Porta-voz critica interferência internacional em detenção de Ai Weiwei

O governo chinês afirmou nesta terça-feira, 12, que está "descontente" com o apoio estrangeiro ao artista e ativista detido Ai Weiwei, após a prisão de Ai na semana passada ter provocado repulsa dos Estados Unidos e outros países ocidentais.

"O povo chinês também se sente perplexo: por que algumas pessoas em alguns países tratam o suspeito de um crime como herói?", disse o porta-voz do Ministério das Relações Exteriores, Hong Lei, em entrevista coletiva. "O povo chinês está descontente com isso. Não importa a influência que a pessoa tenha, ela será punida de acordo com a lei."

Os comentários de Hong acontecem após a China ter dito no domingo, 10, que os Estados Unidos são cercados por violência, racismo e tortura e não têm autoridade para condenar outros governos em questões de direitos humanos. As afirmações foram uma resposta às críticas norte-americanas pela prisão de Ai.

O artista, de 53 anos e renome internacional, foi detido no dia 03 de abril, no aeroporto de Pequim, quando estava prestes a voar para Hong Kong. No dia de sua detenção, a Polícia se apresentou em seu estúdio, apreendeu computadores, discos rígidos e outros materiais, e deteve oito colaboradores - que foram postos em liberdade depois de serem interrogados.

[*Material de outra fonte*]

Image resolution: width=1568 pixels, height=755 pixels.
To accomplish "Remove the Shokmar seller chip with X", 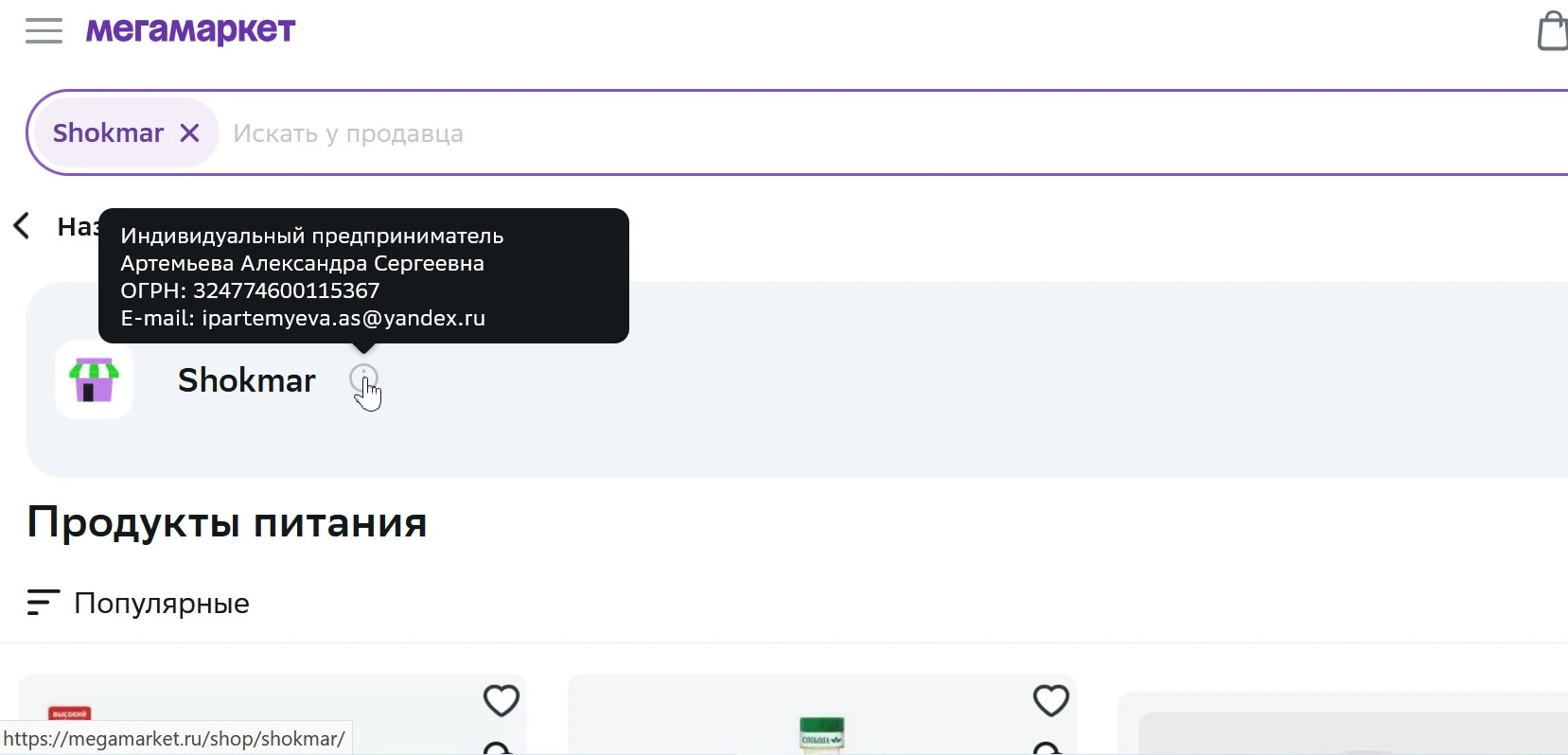I will point(190,133).
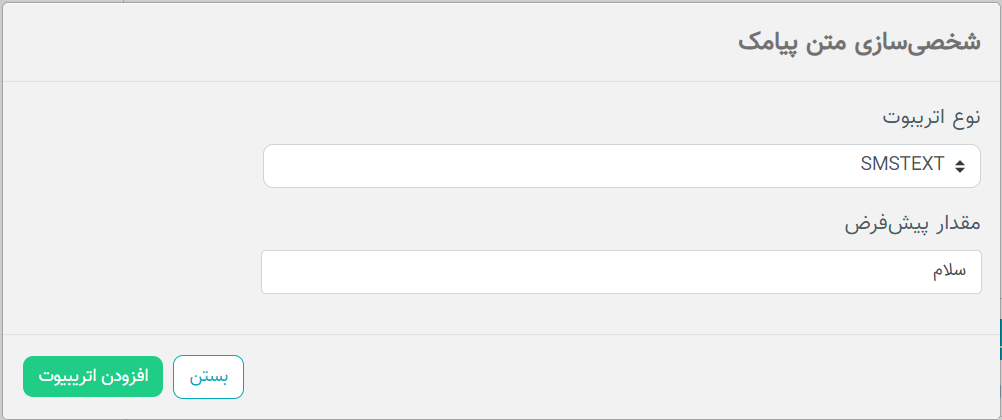The image size is (1002, 420).
Task: Select the SMSTEXT text in the combo box
Action: click(x=902, y=165)
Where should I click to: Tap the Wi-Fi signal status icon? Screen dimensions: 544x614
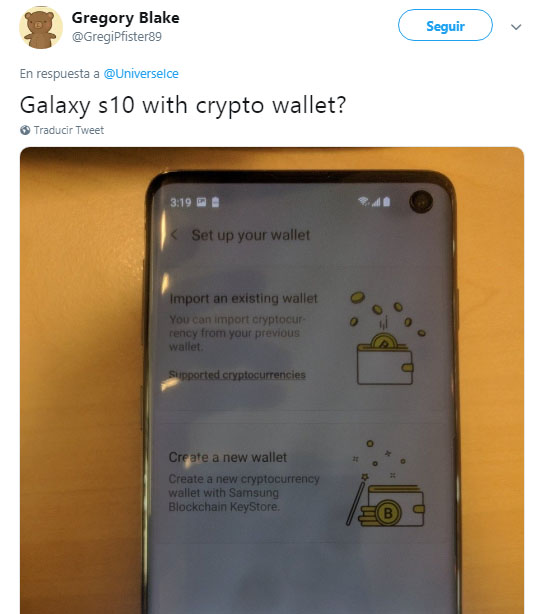click(x=363, y=201)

A detenção e o posterior desaparecimento do artista é o mais novo capítulo da campanha de repressão contra a reduzida dissidência chinesa que começou em outubro, quando foi anunciado o Prêmio Nobel da Paz de 2010 para o dissidente preso Liu Xiaobo. A campanha se intensificou desde fevereiro, após uma chamada anônima ter tentando iniciar na China as "Revoluções do Jasmim" do norte da África e do Oriente Médio.